* TASK LIST:
A. In the forum thread about using bank cards while traveling, how long did it take one poster to dispute the RBC charge after returning?
B. Retype the part of the forum thread about using bank cards while traveling that falls between "## AltaRed (Jun" and "a credit card.", inclusive.
C. Extend the forum thread about using bank cards while traveling, picking up right after its final sentence.

* PROVIDED PASSAGE:
Unfortunately, problems such as the OP's seem to happen with all financial institutions. They are quite capricious and may be related to factors not obvious to the consumer, such as whether the particular bank abroad does or does not have an agreement with your host institution, or incompatible security systems, PIN numbers, Chips, etc. As a long ago immigrant to Canada, I originally chose Scotiabank because it has a global presence. I travel widely and Scotiabank has never yet left me in the lurch. (Disclaimer: I have no financial interest in Scotiabank).

I am sorry to hear that the OP had this problem. My suggestion would be to always have backup plans to access finances when traveling.


----------



## fraser (May 15, 2010)

Absolutely. We travel with several credit cards and several debit cards. And we do not keep them in the same place in case of theft. Yes, we have had issues from time to time.

Had major issues with our Chase Bank Visa (no admin charges added to fx charges) but these seem to hav been rectified. no more issues since. 

My recommendation would be to never travel with just one type of credit card or one debit card. A security glitch can easily render one of these cards useless.


----------



## Causalien (Apr 4, 2009)

fraser said:


> Absolutely. We travel with several credit cards and several debit cards. And we do not keep them in the same place in case of theft. Yes, we have had issues from time to time.
> 
> Had major issues with our Chase Bank Visa (no admin charges added to fx charges) but these seem to hav been rectified. no more issues since.
> 
> My recommendation would be to never travel with just one type of credit card or one debit card. A security glitch can easily render one of these cards useless.


All debit cards have a daily and weekly withdraw limit. I bumped into this with TD and a call promptly solved my problem. It could happen to any card. Since Germany is mostly cash based economy, lots of americans will bunp into this problem as we need more cash instead of using credit cards.

I had trouble with RBC in Africa where withdrawals went through but no money came out. Took 6 months to dispute the charge when I got back.

So far, TD debit card and Visa based credit cards are the best for travelling out of the big 5 banks. I will be getting HSBC premier next year, so I should be able to provide testimony on its world wide ease of use.


----------



## AltaRed (Jun 8, 2009)

Regarding the comment on cash, I always take a substantial amount of cash to Europe for the precise reasons mentioned. This past summer on a river cruise in Europe, we left Canada with 600 Euros (300 each). Very easy to need 50+ Euros just for a significant taxi ride.

Turned out we didn't need to go to an ATM at all over the 3 weeks. There were few places where I couldn't or didn't want to use a credit card.


----------



## fraser (May 15, 2010)

We use cash as well. Some of the places we stay ask for cash.

And when they do not, we ask for a discount for cash. We find that this works well in Greece, Turkey, and Italy....where we will be next week. Anywhere from a five to ten percent discount.

* EXTRACTED ENTRIES:
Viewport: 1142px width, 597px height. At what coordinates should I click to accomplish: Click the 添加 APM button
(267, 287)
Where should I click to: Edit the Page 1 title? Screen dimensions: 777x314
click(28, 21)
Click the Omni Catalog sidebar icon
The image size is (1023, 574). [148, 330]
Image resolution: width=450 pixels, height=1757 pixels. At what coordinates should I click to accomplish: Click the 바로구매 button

* * *

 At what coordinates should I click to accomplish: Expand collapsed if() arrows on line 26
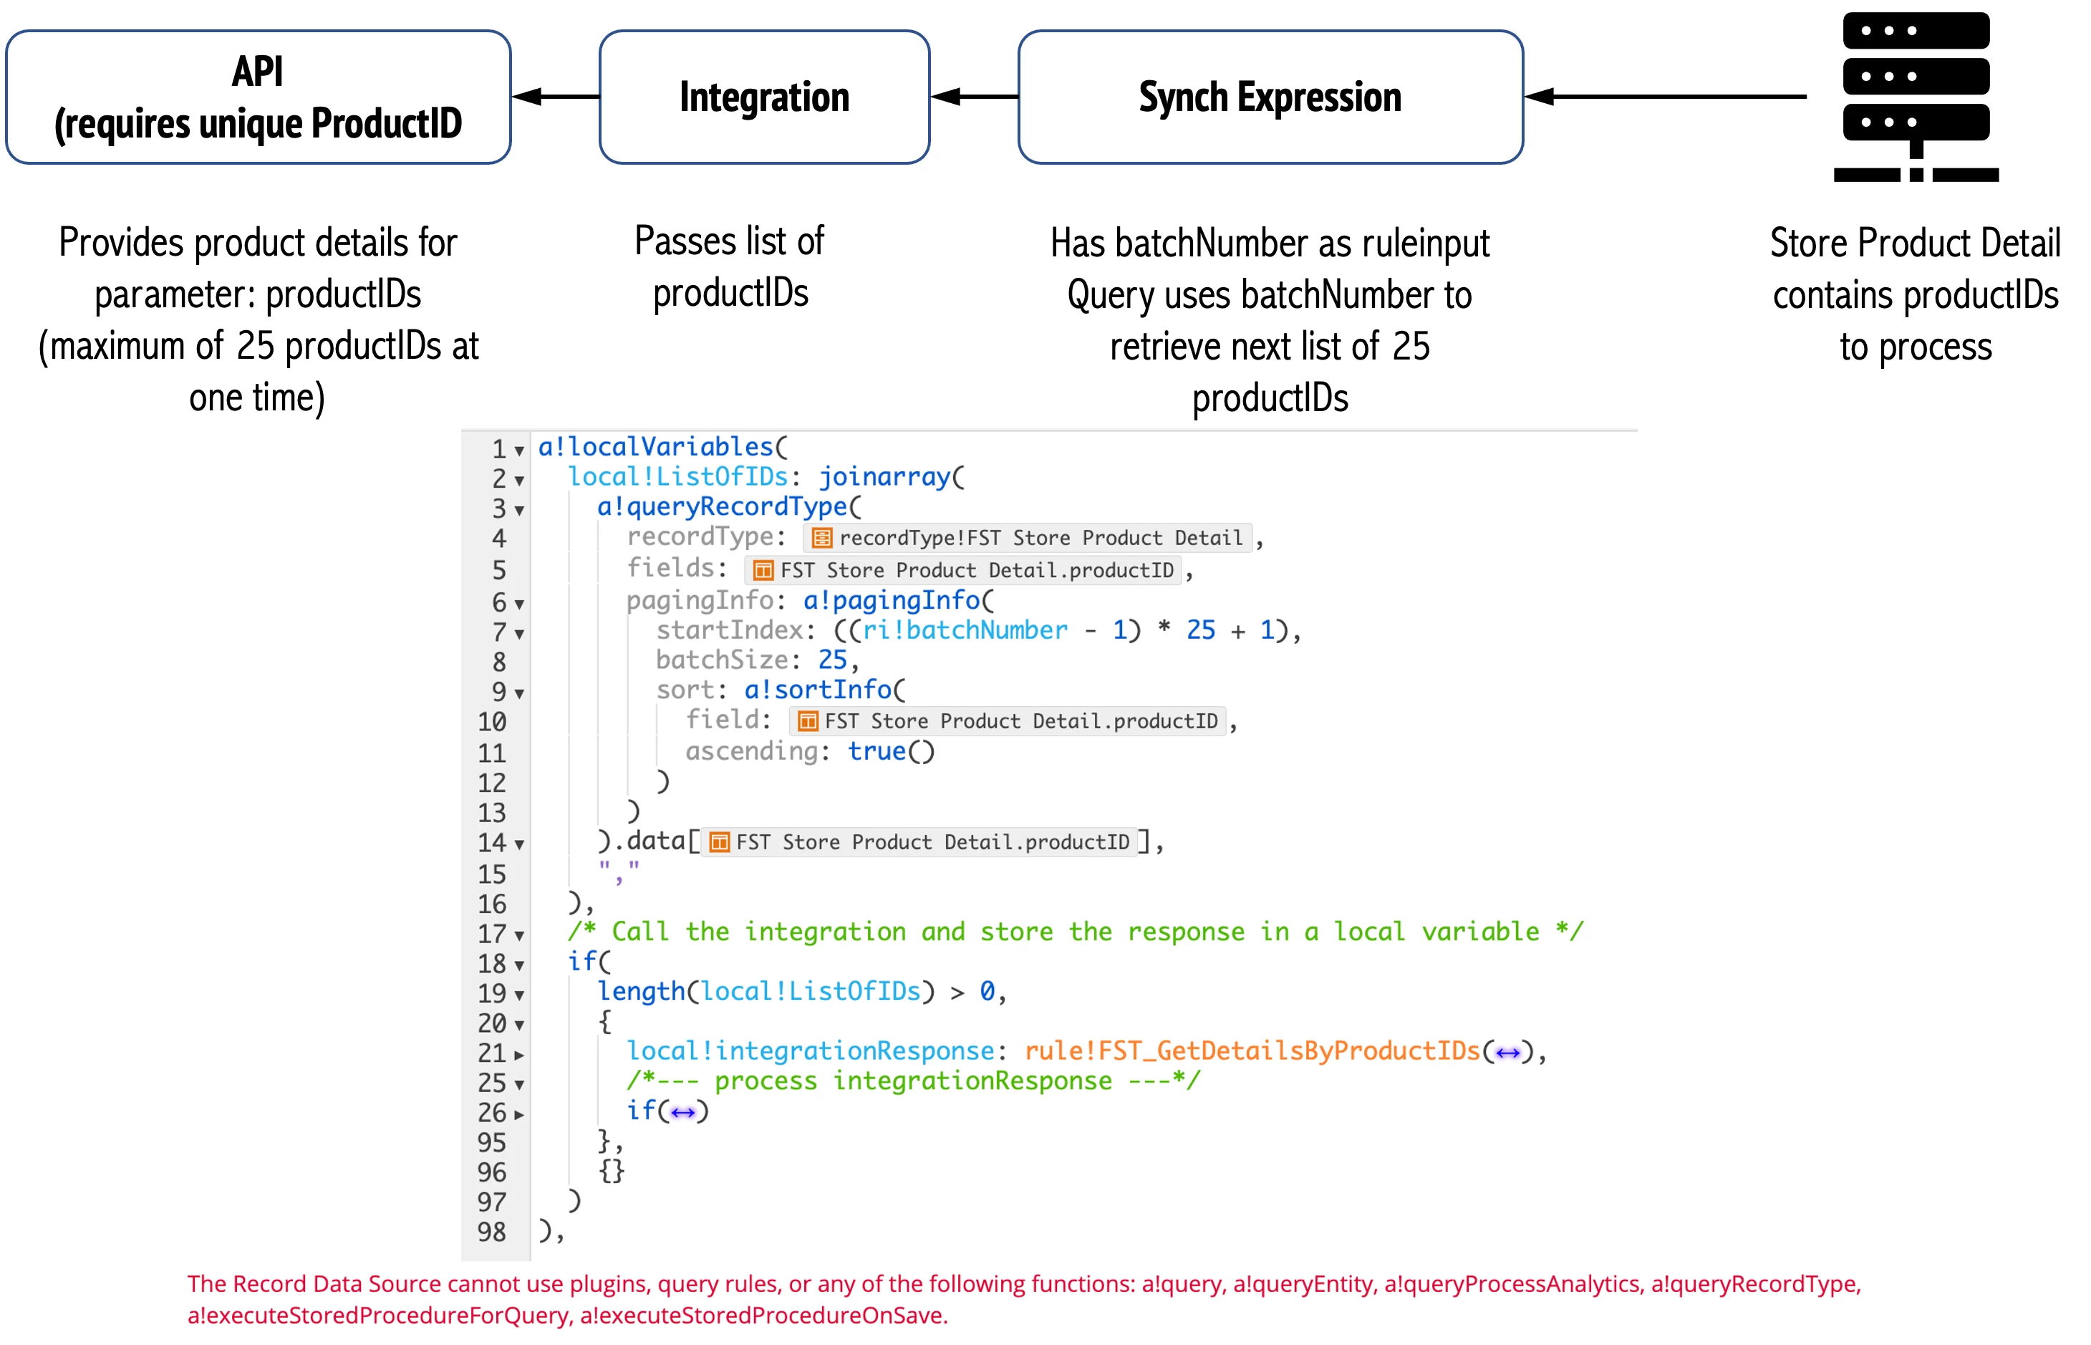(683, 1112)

---

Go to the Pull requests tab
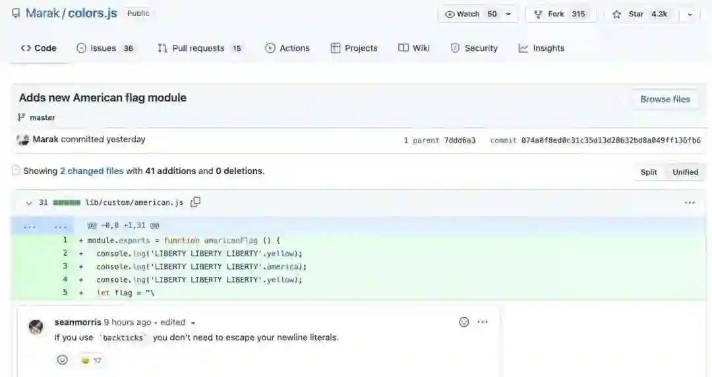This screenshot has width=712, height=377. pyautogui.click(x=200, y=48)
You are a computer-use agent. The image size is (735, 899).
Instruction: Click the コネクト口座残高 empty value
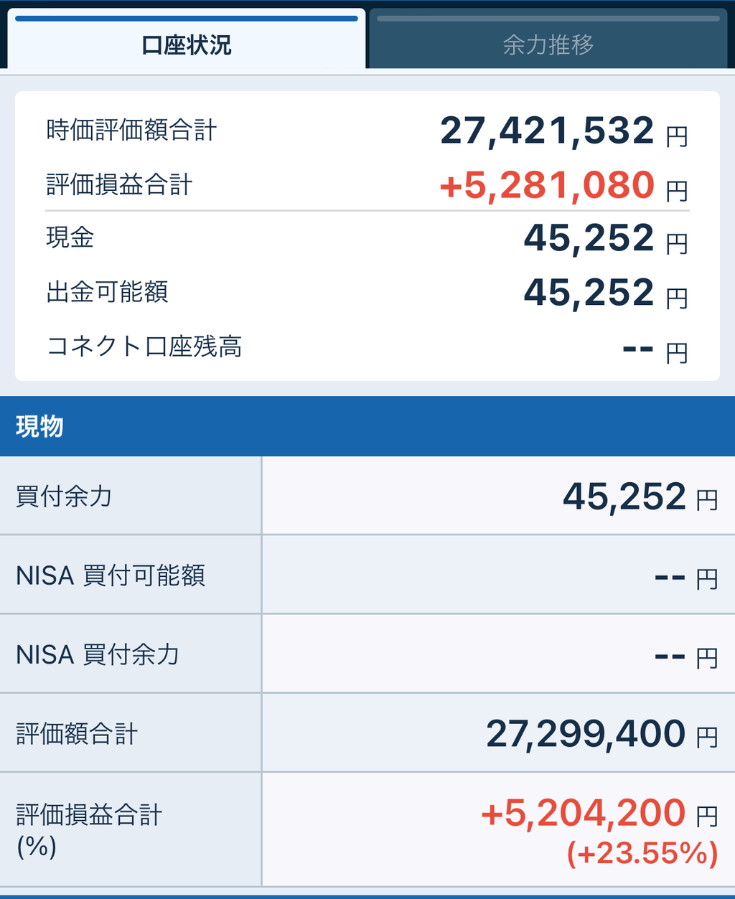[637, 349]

* PER-TASK ANSWERS:
A. It took six months.

B.
## AltaRed (Jun 8, 2009)

Regarding the comment on cash, I always take a substantial amount of cash to Europe for the precise reasons mentioned. This past summer on a river cruise in Europe, we left Canada with 600 Euros (300 each). Very easy to need 50+ Euros just for a significant taxi ride.

Turned out we didn't need to go to an ATM at all over the 3 weeks. There were few places where I couldn't or didn't want to use a credit card.

C.
We also find that notwithstanding our bank's daily limit, there is often a difference between countries and between banks in those countries in terms of how much can be withdrawn at one time from an atm. We are currently in Malta. We can get E500 from BOV which is more than we could get from other banks in Prague or Vienna. The post office banks in Italy allow us to withdraw more at one time than the other banks in Italy seem to.


----------



## m3s (Apr 3, 2010)

AltaRed said:


> Turned out we didn't need to go to an ATM at all over the 3 weeks. There were few places where I couldn't or didn't want to use a credit card.


The tourist places will take Visa/Mastercard, but it is definitely not uncommon for places in Europe to not accept credit cards, or to at least warn you if they do it will cost you extra!

In some small towns the gas pumps are on automatic and only accept EU debit cards or cash, but then you are lucky for that as many countries just close the gas pumps after 6.


----------



## LBCfan (Jan 13, 2011)

heyjude said:


> My suggestion would be to always have backup plans to access finances when traveling.


Ditto that.

While I have only once had a problem, it got us into a mode where we travel with 3 of my debit cards, 2 of my wife's debit cards and a total of 4 credit cards PLUS, being paranoid, a reasonable amount of local cash. The one problem I had was at a hotel in the US, I solved it by going down the street and finding an ATM that was happy to give me cash.

Note that RBC, at least, says you don't have to notify them of your travel plans. I imagine they trust their algorithms but I'd be P*ssed if I didn't call and got blocked.


----------



## AltaRed (Jun 8, 2009)

LBCfan said:


> Note that RBC, at least, says you don't have to notify them of your travel plans. I imagine they trust their algorithms but I'd be P*ssed if I didn't call and got blocked.


Yes, I saw the same note and will test that with that specific credit card the next time I am International. They say they have sophisticated fraud detection that makes it unncessary, but if it should become an issue, they would contact me. Okay.... but how? Email or my home landline?

I've not seen that same comment from Capital One, CIBC or Amex. I usually fill out travel plans at each site.


----------



## Daniel A. (Mar 20, 2011)

Banks tend to be careful with cards in the case of my debit card they are responsible for fraudulent activity over 50.00.

I've only ever had it happen once the pin was compromised and 480.00 was taken from my account I noticed it the same day and called the bank they stepped on the card right away.
This was a Saturday evening.
Must have been a surprise for the thief when they tried on Sunday to get more, I assume the machine likely would have kept the card.

Two days later the money was put back in my account.


----------



## ChrisR (Jul 13, 2009)

LBCfan said:


> Note that RBC, at least, says you don't have to notify them of your travel plans. I imagine they trust their algorithms but I'd be P*ssed if I didn't call and got blocked.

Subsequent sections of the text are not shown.